Cœlina and Berthe had darted forward, the latter's bright eyes glistening boldly beneath their reddened lids.
"Please do us the honour of coming in, sir," she said.
The candidate, however, surveying her with a quick glance, had at once estimated her at her worth. Still he entered the house, but refused to sit down, remaining standing.
"Here are some of our friends of the council," said Macqueron, who was beginning to recover his equanimity. "They are delighted to make your acquaintance, I'm sure. Are you not, gentlemen?"
Delhomme, Clou, and the others had risen from their seats, thunderstruck by Monsieur Rochefontaine's stiff demeanour. Their feeling of deference became one of the deepest respect, that awe and cringing humility which every manifestation of superior power and authority awoke in them. In the profoundest silence they listened to what the deputy had decided to tell them; the theories which he held in common with the Emperor, and more especially his ideas about national progress, to which he owed the Government's favour, in preference to the former deputy, whose opinions were condemned. Then he began to promise them new roads, railways, and canals; yes, a canal which would traverse La Beauce, and at last slake the thirst which had been parching it up for centuries. The peasants listened to him in stupefaction. What was he talking about? Water through their fields! He went on for some time longer, and then concluded by threatening those who voted wrongly with the severity of the Government and bad seasons. His listeners looked at one another. Here, indeed, was a man who could make them tremble, and whom it would be well to have for a friend.
"Of course, of course!" Macqueron kept repeating after each of the candidate's sentences, though, at the same time, he felt a little uneasy at his stern manner.

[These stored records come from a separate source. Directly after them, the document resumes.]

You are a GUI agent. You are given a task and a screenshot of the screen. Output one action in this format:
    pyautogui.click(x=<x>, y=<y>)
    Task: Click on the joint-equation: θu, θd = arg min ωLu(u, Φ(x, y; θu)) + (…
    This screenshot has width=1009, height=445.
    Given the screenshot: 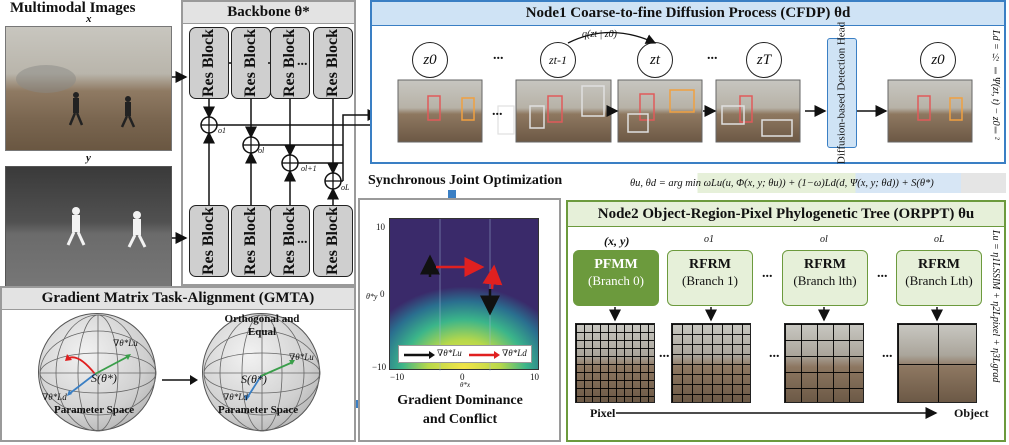 What is the action you would take?
    pyautogui.click(x=818, y=183)
    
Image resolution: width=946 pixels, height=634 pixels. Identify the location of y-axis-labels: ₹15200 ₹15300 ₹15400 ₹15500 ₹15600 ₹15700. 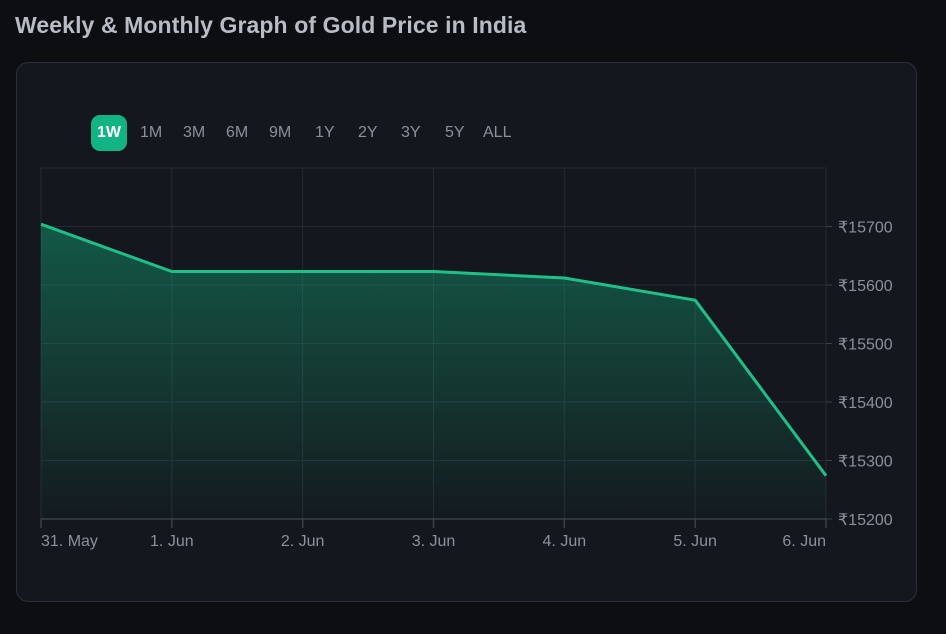
(866, 375).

Bécu, however, wagged his chin energetically in approval of this military kind of speech; and old Fouan, with his eyes wide open, seemed to be declaring that here, indeed, was a man! Lequeu, who usually preserved such an impassible demeanour, had grown very red, though it was impossible to guess whether he felt pleased or angered. It was only different with those two scamps, Hyacinthe and his friend Canon, whose faces plainly expressed contempt, and who felt so vastly superior to their neighbours that they sniggered and shrugged their shoulders.
As soon as Monsieur Rochefontaine had finished speaking, he turned towards the door. The assessor was overwhelmed with despair.
"What, sir, won't you do us the honour of taking a glass of wine?" he cried.
"No, thank you; I am already very late. They are expecting me at Magnolles, at Bazoches, and at a score of other places. Good day!"